• Exercise aim
Take the lines from the one containing "Where should I click to: Switch" through the final line below and restate them exactly. Omit the pictures.

• Extracted records
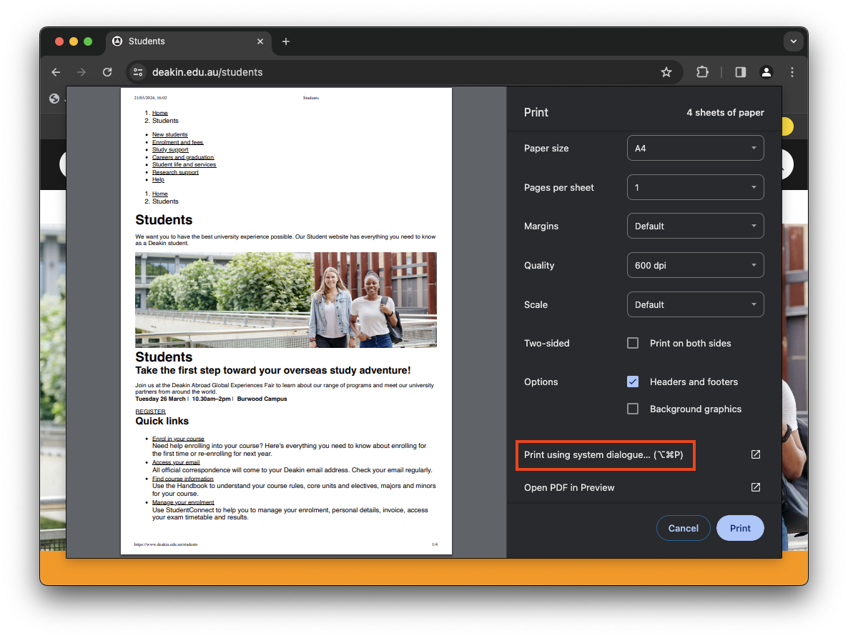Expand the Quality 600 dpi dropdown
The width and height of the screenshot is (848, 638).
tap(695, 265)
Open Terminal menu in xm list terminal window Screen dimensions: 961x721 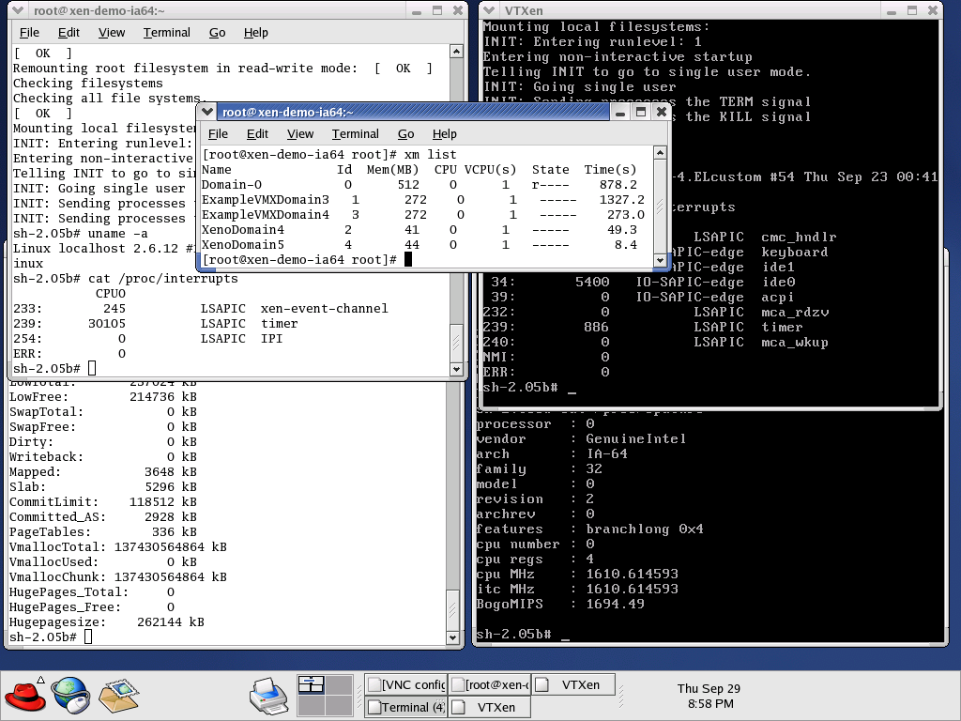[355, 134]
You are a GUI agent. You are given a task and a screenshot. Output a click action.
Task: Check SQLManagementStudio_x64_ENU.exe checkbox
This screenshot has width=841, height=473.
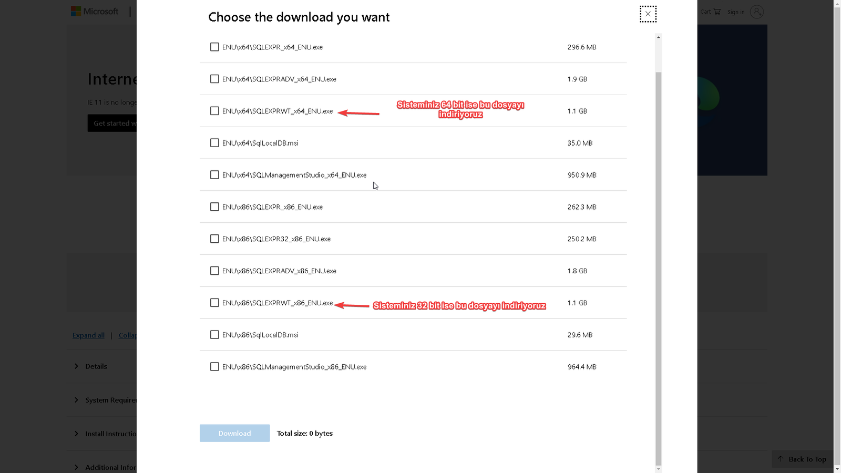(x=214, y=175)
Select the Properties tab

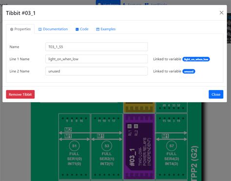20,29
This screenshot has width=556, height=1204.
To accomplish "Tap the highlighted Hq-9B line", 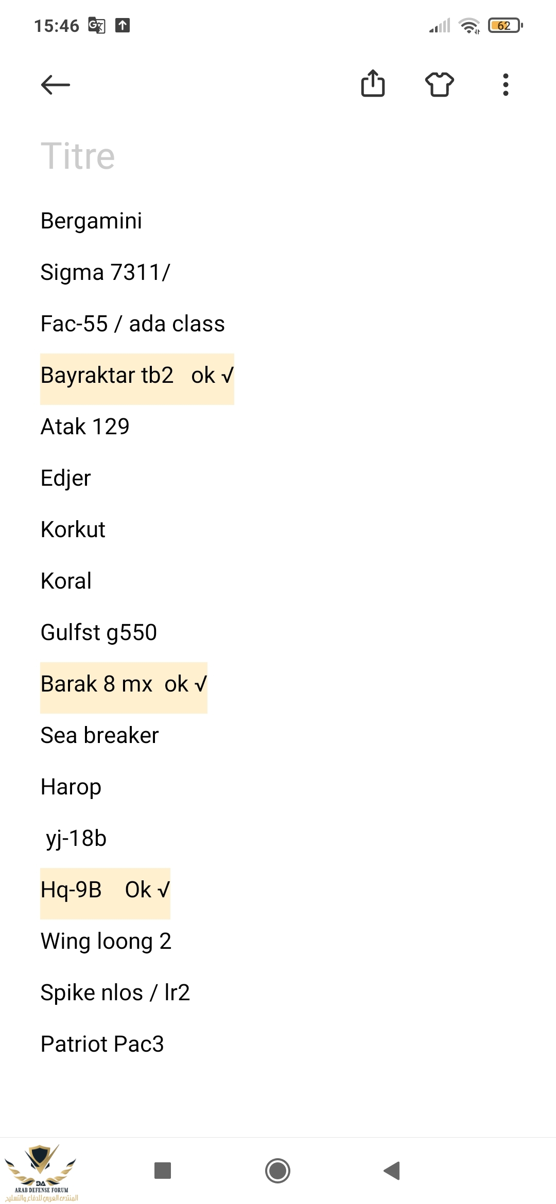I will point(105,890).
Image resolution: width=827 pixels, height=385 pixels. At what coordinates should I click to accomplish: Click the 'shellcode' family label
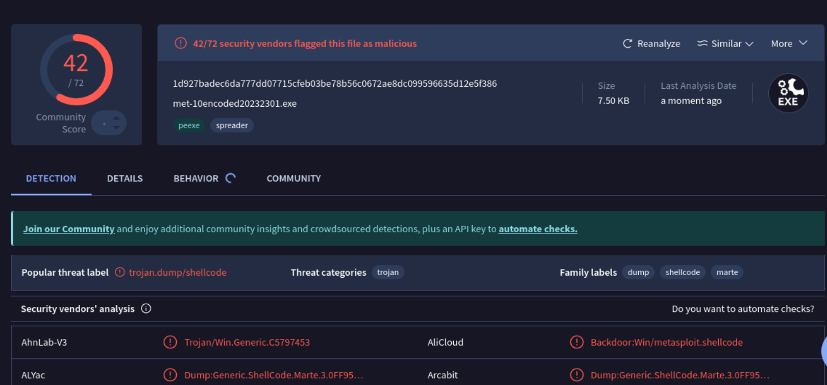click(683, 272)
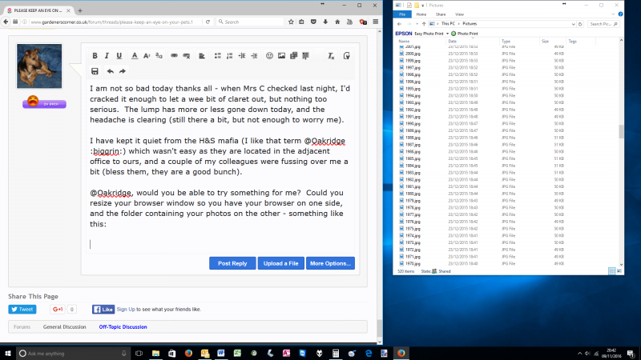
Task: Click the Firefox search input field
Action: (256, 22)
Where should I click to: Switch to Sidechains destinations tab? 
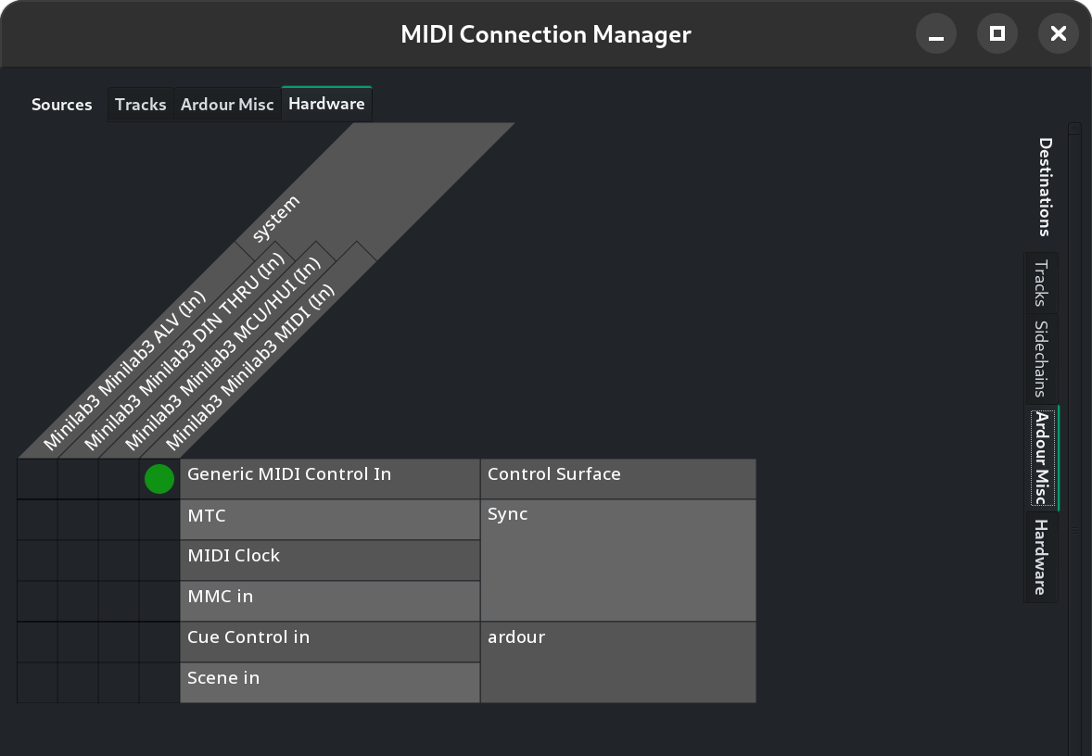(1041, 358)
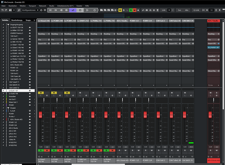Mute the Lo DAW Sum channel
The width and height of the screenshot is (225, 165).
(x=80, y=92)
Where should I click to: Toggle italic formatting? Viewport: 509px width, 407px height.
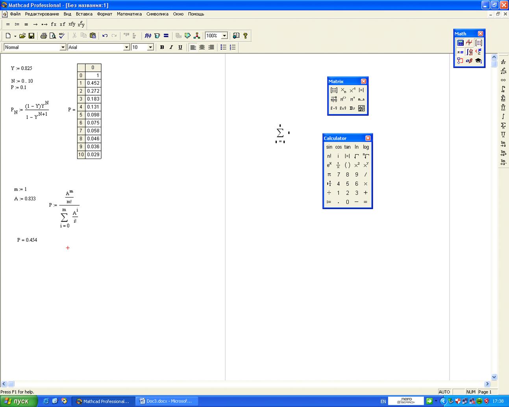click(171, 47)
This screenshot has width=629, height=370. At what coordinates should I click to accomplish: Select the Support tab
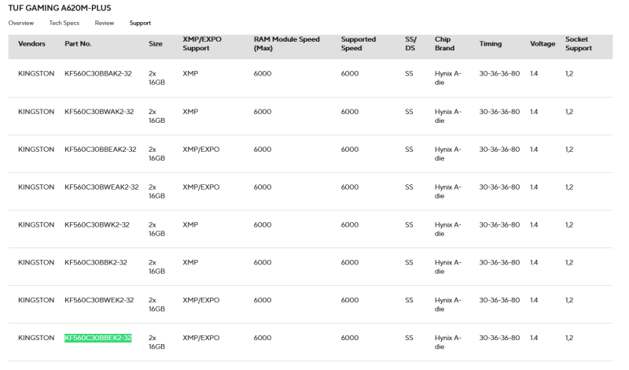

• Response
Where should I click to: Switch to Sidechains destinations tab? 
(1041, 358)
Mute the Lo DAW Sum channel
The width and height of the screenshot is (225, 165).
(x=80, y=92)
Where should I click to: Toggle italic formatting? Viewport: 509px width, 407px height.
click(171, 47)
This screenshot has width=629, height=370. At what coordinates should I click to accomplish: Select the Support tab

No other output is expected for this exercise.